YOUR OBJECTIVE: Format the items from the start of the records through the line holding "Screen dimensions: 779x469 click(234, 163)", inclusive, as a Markdown table with the columns No. and Text. Give each line its own numbered row and leave out blank lines.

[Data for locating words and elements]
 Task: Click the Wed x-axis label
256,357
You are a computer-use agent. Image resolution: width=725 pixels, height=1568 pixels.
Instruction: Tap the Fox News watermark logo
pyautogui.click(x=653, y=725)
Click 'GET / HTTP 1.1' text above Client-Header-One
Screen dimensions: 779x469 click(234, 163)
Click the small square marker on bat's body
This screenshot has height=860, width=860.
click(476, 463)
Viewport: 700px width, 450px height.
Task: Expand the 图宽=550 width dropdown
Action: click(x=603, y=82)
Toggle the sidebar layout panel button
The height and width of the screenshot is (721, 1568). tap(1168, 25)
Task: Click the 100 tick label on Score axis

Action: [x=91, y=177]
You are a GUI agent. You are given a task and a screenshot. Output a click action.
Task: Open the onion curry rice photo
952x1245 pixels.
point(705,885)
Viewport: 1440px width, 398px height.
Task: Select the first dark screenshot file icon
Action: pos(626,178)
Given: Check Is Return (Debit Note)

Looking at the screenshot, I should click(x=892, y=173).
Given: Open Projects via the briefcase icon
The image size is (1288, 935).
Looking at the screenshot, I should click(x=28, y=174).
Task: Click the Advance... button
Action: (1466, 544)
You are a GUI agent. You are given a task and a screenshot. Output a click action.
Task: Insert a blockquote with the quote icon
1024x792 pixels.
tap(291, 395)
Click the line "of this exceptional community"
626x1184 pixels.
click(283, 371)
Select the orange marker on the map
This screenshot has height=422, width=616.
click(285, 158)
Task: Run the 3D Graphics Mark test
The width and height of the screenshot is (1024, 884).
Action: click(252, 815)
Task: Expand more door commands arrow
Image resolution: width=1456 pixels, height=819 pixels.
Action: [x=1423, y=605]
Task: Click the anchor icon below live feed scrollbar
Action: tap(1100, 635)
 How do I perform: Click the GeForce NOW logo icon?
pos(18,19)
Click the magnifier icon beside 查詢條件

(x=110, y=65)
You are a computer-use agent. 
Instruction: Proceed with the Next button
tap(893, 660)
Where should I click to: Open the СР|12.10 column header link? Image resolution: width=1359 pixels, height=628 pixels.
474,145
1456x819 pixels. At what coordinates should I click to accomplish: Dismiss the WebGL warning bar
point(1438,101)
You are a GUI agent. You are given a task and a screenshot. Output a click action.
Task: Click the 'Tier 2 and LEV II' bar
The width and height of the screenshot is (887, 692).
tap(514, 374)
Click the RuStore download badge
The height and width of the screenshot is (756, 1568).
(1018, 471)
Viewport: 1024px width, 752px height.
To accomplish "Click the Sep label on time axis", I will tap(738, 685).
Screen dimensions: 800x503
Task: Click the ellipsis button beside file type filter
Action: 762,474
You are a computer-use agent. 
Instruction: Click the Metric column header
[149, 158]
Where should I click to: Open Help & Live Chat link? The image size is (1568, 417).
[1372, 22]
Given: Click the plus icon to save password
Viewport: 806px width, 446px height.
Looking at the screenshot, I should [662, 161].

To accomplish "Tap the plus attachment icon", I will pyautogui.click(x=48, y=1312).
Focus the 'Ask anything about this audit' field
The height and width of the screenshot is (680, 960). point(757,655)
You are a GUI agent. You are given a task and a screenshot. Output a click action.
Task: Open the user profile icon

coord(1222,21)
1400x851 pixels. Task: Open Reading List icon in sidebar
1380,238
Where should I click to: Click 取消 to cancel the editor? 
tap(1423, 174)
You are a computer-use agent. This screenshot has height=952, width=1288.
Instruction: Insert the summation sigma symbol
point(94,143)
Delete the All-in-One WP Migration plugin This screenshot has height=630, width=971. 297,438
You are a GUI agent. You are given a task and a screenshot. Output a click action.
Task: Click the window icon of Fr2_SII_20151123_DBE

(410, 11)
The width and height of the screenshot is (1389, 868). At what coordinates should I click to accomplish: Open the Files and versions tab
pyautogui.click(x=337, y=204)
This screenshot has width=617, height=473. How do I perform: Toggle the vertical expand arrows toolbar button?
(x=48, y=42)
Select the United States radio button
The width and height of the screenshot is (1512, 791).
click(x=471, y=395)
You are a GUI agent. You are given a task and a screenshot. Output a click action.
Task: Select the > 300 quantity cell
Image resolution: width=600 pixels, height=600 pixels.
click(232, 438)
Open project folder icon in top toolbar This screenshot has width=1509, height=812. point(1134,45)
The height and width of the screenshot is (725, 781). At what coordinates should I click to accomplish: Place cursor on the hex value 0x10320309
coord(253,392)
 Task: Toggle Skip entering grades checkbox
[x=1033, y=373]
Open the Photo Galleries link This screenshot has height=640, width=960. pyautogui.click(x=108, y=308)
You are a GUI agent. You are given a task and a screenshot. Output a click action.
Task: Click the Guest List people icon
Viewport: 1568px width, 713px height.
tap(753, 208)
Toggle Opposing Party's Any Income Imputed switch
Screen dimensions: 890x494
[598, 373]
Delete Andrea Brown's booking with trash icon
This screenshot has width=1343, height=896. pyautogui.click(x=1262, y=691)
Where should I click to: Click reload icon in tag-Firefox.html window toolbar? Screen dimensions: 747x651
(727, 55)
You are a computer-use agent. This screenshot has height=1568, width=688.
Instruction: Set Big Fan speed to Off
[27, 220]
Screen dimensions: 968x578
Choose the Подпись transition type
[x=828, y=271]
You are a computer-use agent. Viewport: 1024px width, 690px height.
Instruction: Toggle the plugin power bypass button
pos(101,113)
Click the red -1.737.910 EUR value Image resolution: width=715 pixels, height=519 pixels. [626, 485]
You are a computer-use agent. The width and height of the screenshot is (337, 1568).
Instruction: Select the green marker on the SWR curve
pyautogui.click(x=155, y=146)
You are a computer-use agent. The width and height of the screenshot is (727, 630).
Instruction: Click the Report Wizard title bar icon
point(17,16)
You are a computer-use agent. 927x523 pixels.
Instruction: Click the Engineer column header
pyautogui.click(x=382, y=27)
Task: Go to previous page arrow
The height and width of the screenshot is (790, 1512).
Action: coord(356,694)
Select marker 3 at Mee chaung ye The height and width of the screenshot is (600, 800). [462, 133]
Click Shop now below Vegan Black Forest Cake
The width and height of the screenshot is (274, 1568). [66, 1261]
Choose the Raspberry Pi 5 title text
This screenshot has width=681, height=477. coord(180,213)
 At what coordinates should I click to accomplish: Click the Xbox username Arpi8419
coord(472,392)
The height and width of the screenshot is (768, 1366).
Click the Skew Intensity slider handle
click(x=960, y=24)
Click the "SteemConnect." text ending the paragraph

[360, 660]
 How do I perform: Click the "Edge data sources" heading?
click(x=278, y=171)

ANSWER TO THE PROBLEM:
| No. | Text |
|---|---|
| 1 |  Task: Click the Wed x-axis label |
| 2 | 256,357 |
| 3 | You are a computer-use agent. Image resolution: width=725 pixels, height=1568 pixels. |
| 4 | Instruction: Tap the Fox News watermark logo |
| 5 | pyautogui.click(x=653, y=725) |
| 6 | Click 'GET / HTTP 1.1' text above Client-Header-One |
| 7 | Screen dimensions: 779x469 click(234, 163) |